EGFR amplification predicted selective sensitivity to PARP inhibitors with high PARP-DNA trapping potential in human GBM.

Abstract

2047 Background: Poly-ADP-ribose polymerase (PARP) is an enzyme critical for regulating a variety of DNA damage repair mechanisms such as BER/SSBR, and PARP inhibitors have been shown to have single agent activity in breast and ovarian cancer patients with BRCA ½ mutations. However, PARP inhibitor such as veliparib has limited single agent activity in GBM and identifying markers predicting sensitivity is critical to select individuals or certain groups of patients for PARP inhibitor therapy. Methods: Potency and selectivity of PARP inhibitors were analyzed in a panel of glioma stem cells (GSCs) with varying genetic background.

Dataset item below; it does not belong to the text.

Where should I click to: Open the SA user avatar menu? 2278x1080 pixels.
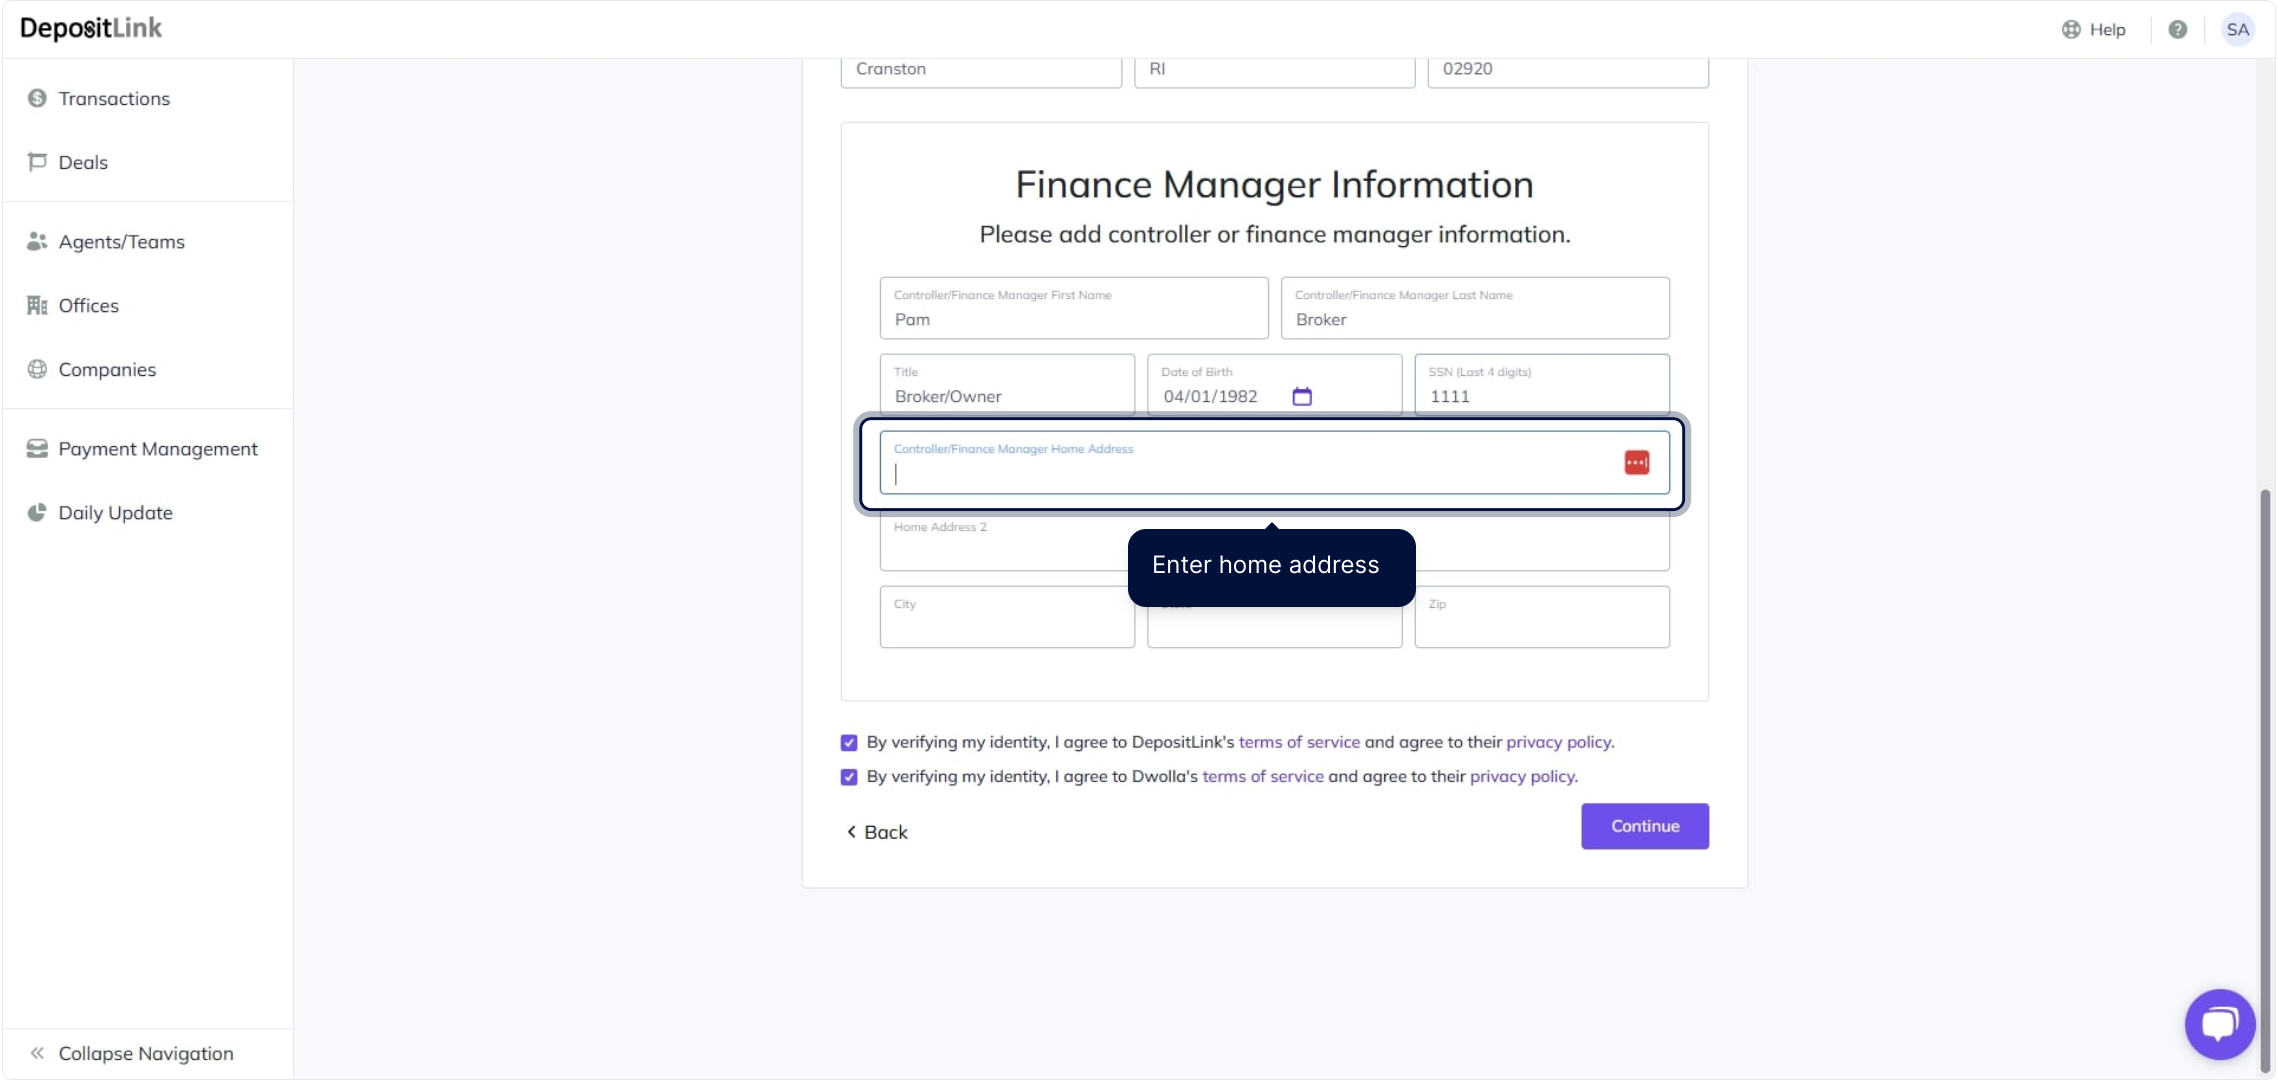(x=2237, y=30)
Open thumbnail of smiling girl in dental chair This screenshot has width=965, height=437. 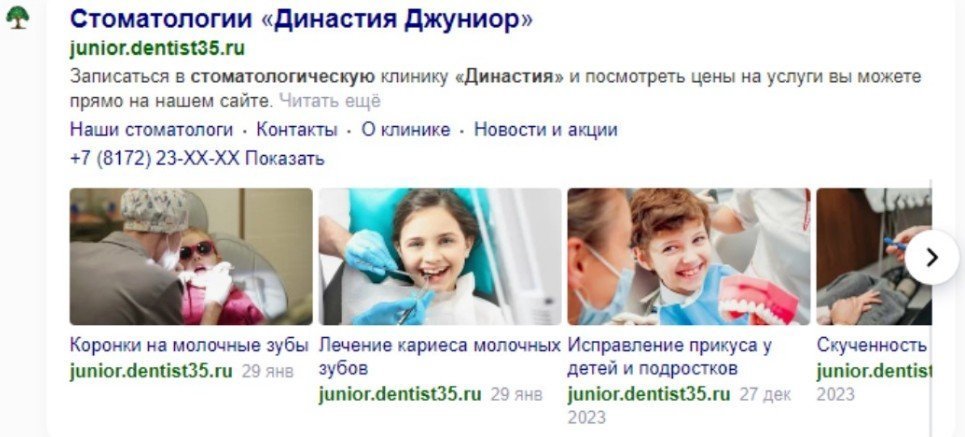[440, 256]
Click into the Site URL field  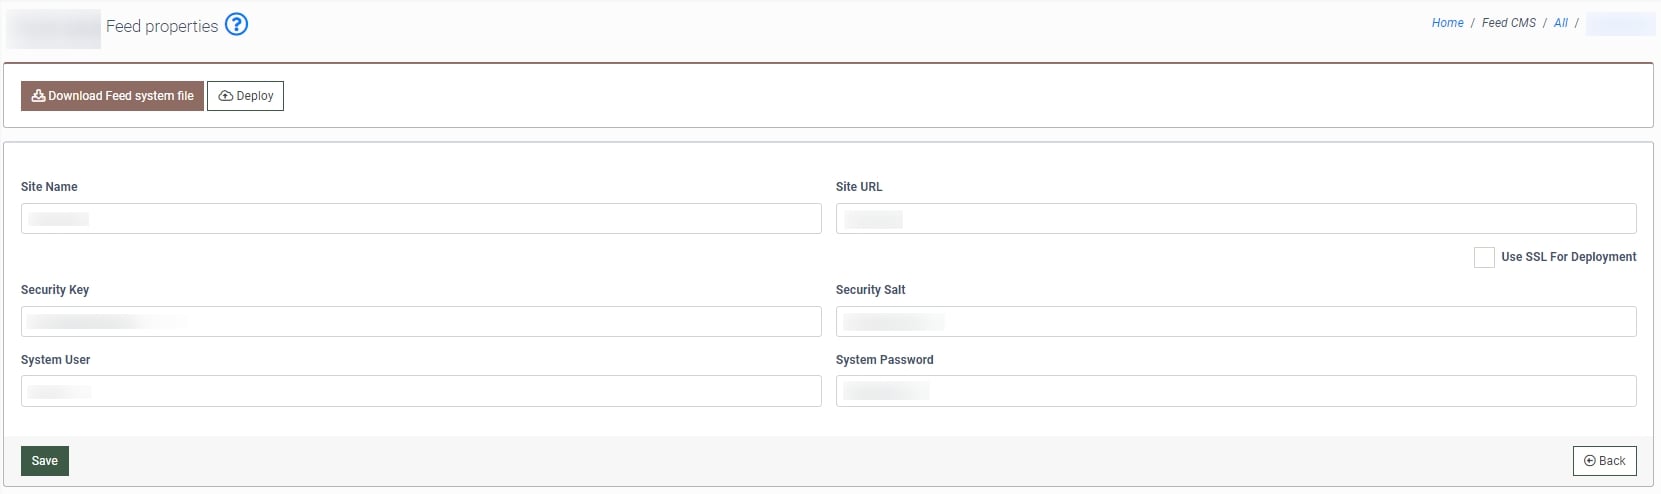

In vivo anti-tumor activity was evaluated in xenograft models. Results: In this study, we report that PARP inhibitor, talazoparib, showed strong single-agent cytotoxicity and remarkable selective activity in glioma stem cells (GSCs). This single agent activity was strongly correlated with EGFR amplification. GSCs with EGFR amplification (which occurs in about 45% of GBMs) showed higher oxidative base damage, DNA breaks, and genomic instability than non-amplified GSCs. To sustain the elevated basal oxidative stress, EGFR-amplified GSCs had increased basal expression of DNA repair proteins. As a result of blocked DNA damage repair by talazoparib treatment, DNA damage accumulated and lead to increased PARP-DNA complexes, which was then trapped by talazoparib and resulted in high toxicity. The PARP-DNA trapping function of PARPi is essential as olaparib and veliparib, two PARP inhibitors with weak DNA-PARP trapping potential did not show sensitivity in GSCs. In contrast, Pamiparib, another PARP inhibitor with similar PARP-DNA trapping ability to that of talazoparib, showed selective sensitivity in EGFR-amplified GSC. Conclusions: Our data showed that EGFR amplified GSCs with higher basal DNA damage exhibited therapeutic vulnerability to PARP inhibitors with high PARP-DNA trapping ability, and that EGFR amplification is a potential selection or predictive biomarker for PARP inhibitor therapy in GBM.